There are really only three alternatives. The first is that the brain is actually less powerful than a TM, which wouldn't really mean much, because we could still build a conscious TM. So we can dismiss that as equivalent to choice #2, the brain is as powerful as a TM.

Choice #3, the brain is more powerful than a TM, suffers from the fundamental problem that we have no way to envision or formalize anything that is more powerful than a TM that doesn't involve an explicit reference to something magical like an "oracle" or the ability to code data finer than the Plank length. While these may not be explicitly impossible, we've never been able to come up with anything at all credible that provides a physical instantiation of such things. Instead, we get idiocies like Penrose, who misunderstands Goedel's theorem (Goedel's theorem says computers make mistakes, hence humans can't be computers, because.... humans never make mistakes? Excuse me) and quantum physics (why do QM effects lead to consciousness in human microtubules, but not in amoebae, which also have them?)

Here's what one noted commentator(a neurologist) has to say:

So in other words, "we don't understand cognition. We don't understand QM, either. QM appears magical, so maybe it will give us the magical non-computational properties we need to produce something more powerful than a TM."

So the general opinion is that "more powerful than a TM" is not a realistic option. Which leaves, for lack of anything better, "equivalent to a TM" as literally the only candidate left standing.

Cool, thanks. Btw, I read Searle's refutation and I found it fatally flawed as well.
 
There are really only three alternatives. The first is that the brain is actually less powerful than a TM, which wouldn't really mean much, because we could still build a conscious TM. So we can dismiss that as equivalent to choice #2, the brain is as powerful as a TM.

Choice #3, the brain is more powerful than a TM, suffers from the fundamental problem that we have no way to envision or formalize anything that is more powerful than a TM that doesn't involve an explicit reference to something magical like an "oracle" or the ability to code data finer than the Plank length.

I suppose, just for completeness, I should mention and discard choice #4, the idea that there are models of computation that are incomparable to a Turing machine (i.e. more powerful in some ways and less powerful in others). We have even less support for this idea than for choice #3. While we can at least imagine how magic pixies could make a Turing machine MORE powerful, no one has ever been able to produce a [sensible] theory of computation that is incomparable to a TM -- and anyone who did find such a theory would almost certainly revolutionize the field. We have come up with zillions of theories of computation, and zillions of formalisms,.... but they all end up being provably Turing-equivalent.
 
drkitten,

Are analog computers Turing machines, or only to an arbitrary level of precision?
 
drkitten,

Are analog computers Turing machines, or only to an arbitrary level of precision?
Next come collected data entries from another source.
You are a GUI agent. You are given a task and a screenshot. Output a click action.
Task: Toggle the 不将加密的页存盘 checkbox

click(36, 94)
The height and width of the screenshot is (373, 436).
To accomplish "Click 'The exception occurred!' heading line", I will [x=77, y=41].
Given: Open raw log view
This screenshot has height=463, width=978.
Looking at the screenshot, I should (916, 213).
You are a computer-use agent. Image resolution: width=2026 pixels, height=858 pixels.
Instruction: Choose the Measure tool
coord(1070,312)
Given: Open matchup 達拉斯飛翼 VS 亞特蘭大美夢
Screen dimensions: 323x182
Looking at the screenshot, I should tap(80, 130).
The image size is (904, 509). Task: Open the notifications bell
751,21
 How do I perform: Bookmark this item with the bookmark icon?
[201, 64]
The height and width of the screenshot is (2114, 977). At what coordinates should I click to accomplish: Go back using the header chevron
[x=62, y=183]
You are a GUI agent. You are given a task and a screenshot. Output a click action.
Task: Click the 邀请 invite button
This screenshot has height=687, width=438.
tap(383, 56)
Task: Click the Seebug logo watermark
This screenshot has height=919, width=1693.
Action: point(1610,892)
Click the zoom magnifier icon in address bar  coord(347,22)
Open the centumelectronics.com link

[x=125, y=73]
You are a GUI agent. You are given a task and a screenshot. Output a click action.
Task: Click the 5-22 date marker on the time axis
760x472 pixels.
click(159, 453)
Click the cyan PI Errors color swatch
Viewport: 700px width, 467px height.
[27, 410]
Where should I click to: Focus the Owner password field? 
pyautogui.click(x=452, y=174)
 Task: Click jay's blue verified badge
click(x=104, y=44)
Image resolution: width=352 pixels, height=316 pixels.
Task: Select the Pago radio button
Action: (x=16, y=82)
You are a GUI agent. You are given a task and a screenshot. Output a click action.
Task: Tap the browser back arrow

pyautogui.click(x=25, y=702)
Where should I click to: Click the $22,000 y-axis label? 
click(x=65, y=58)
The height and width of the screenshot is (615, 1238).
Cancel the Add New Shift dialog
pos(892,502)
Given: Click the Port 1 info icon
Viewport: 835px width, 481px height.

I dealt with that at length earlier. If you assume that Heisenberg's uncertainty principle implies a limit on precision of representation, then a sufficiently powerful analog computer is a Turing machine. If you assume that magic pixes are willing to duct-tape Heisenberg's mouth shut and throw him in the trunk of a large black sedan, then they can be (formalized to be) more powerful than Turing machines.
 
So in other words, "we don't understand cognition. We don't understand QM, either. QM appears magical, so maybe it will give us the magical non-computational properties we need to produce something more powerful than a TM."

So the general opinion is that "more powerful than a TM" is not a realistic option. Which leaves, for lack of anything better, "equivalent to a TM" as literally the only candidate left standing.

Why would quantum coherence allow something more powerful than a TM? Any quantum dynamics can be simulated on a classical computer, although it might take an extremely large number of computations.

And in fact there's no evidence I'm aware of that quantum computers can solve problems much faster than classical ones. That is, there are various algorithms that provide polynomial and sub-exponential speed-ups, but none that (say) solve an NP-complete problem in polynomial time.
 
Why would quantum coherence allow something more powerful than a TM?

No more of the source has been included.